Extracted records:
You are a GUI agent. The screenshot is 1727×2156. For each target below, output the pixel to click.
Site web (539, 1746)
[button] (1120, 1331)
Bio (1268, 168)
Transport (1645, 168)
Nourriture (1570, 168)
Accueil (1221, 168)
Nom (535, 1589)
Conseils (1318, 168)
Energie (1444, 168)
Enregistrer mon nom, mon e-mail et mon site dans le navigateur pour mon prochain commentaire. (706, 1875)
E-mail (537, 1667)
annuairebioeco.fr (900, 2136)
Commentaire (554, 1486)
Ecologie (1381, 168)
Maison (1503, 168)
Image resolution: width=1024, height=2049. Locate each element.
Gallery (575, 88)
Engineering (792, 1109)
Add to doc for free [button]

Your assignment: From the records above, please extract every line and repeat it exactly.

Your response:
You are a GUI agent. The screenshot is 1727×2156. For each target below, output the pixel to click.
Site web (539, 1746)
[button] (1120, 1331)
Bio (1268, 168)
Transport (1645, 168)
Nourriture (1570, 168)
Accueil (1221, 168)
Nom (535, 1589)
Conseils (1318, 168)
Energie (1444, 168)
Enregistrer mon nom, mon e-mail et mon site dans le navigateur pour mon prochain commentaire. (706, 1875)
E-mail (537, 1667)
annuairebioeco.fr (900, 2136)
Commentaire (554, 1486)
Ecologie (1381, 168)
Maison (1503, 168)
Image resolution: width=1024, height=2049. Locate each element.
Gallery (575, 88)
Engineering (792, 1109)
Add to doc for free [button]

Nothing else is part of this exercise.